Methods: A retrospective cohort study was conducted at a large tertiary teaching hospital comparing patients treated according to an argatroban nomogram versus control. The control arm consisted of patients treated without a nomogram-based approach. Primary efficacy outcomes were the percentage of patients with therapeutic, supratherapeutic and subtherapeutic activated partial thromboplastin times at predetermined time intervals. Additional outcome measures were median time to stabilization and number of dose adjustments in each group. The incidence of thrombotic events, major and minor bleeding were also assessed. A subgroup analysis of critically-ill patients and those receiving fondaparinux was conducted.

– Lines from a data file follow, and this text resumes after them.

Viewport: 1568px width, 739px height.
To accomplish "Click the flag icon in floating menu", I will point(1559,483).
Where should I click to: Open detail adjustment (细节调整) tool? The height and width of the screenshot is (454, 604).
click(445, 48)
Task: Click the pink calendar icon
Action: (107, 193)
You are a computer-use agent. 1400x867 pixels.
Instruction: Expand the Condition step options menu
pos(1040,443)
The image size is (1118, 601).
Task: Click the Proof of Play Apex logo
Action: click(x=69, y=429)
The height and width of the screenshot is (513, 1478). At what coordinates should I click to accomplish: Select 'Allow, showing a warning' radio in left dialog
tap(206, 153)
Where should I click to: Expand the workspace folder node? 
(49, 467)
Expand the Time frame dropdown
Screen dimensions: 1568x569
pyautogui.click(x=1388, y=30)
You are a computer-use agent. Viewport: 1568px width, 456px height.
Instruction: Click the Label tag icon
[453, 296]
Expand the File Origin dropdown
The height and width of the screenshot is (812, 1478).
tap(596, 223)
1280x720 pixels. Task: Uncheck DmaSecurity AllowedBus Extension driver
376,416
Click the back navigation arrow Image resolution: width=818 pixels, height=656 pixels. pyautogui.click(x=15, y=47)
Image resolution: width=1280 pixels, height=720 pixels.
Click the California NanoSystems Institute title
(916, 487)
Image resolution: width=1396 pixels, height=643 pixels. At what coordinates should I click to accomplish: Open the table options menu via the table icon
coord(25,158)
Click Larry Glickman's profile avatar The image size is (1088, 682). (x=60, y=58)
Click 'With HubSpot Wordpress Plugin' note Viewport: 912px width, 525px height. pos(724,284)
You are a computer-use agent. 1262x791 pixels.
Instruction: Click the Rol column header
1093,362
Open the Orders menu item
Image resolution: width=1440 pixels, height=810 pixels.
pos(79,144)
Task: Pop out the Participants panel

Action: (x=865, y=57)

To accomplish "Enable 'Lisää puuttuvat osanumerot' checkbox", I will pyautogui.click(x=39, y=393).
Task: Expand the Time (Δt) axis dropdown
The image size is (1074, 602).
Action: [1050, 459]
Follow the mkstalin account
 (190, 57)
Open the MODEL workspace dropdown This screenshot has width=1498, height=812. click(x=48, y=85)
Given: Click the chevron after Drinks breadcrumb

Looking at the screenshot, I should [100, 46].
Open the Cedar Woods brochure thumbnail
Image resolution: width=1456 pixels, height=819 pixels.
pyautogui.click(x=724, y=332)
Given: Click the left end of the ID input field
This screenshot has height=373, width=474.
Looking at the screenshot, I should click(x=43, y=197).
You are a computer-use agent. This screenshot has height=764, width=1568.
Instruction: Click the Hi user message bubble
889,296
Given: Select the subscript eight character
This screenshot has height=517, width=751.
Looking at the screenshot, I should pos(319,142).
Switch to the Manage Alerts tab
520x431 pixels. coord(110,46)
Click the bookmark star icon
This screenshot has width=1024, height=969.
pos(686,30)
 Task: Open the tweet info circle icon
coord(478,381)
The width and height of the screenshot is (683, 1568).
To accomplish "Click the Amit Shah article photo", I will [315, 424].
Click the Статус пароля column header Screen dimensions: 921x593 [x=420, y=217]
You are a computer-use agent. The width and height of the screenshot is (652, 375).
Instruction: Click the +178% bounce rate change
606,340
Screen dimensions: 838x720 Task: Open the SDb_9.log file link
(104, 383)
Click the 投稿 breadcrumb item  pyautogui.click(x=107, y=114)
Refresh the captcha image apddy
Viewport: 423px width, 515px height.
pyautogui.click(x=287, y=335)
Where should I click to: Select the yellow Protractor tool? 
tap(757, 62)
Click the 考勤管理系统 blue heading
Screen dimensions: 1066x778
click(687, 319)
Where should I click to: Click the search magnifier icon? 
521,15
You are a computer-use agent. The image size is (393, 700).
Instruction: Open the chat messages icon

Results: Forty-nine patients were included, 31 in the nomogram and 18 in the control group. At 24 hours, fewer patients in the nomogram group were supratherapeutic, 3 (10%) vs 5 (36%), p=0.04. Median time to dose stabilization was 8 hours in the nomogram group vs 6 hours in the control group, p=0.33. The total number of dose adjustments in the nomogram vs control groups were 1.4 vs 0.4 respectively, p=0.02. No significant difference was observed in thrombotic or bleeding events between the nomogram vs control groups, thrombotic events 2 vs 0, p=0.12; major bleeding 1 vs 2, p=0.28; minor bleeding 4 vs 2, p=0.66, respectively. In the subgroup analysis of critically-ill patients, 2 (10%) vs 4 (44%) were supratherapeutic at 24 hr in the nomogram vs control groups respectively, p=0.005. The average fondaparinux to warfarin overlap was 2.6 days. No bleeding or thrombotic events were documented while on fondaparinux.
Conclusion: The implementation of an argatroban nomogram proved to be safe and effective, providing an effective tool for dosing and monitoring patients with HIT.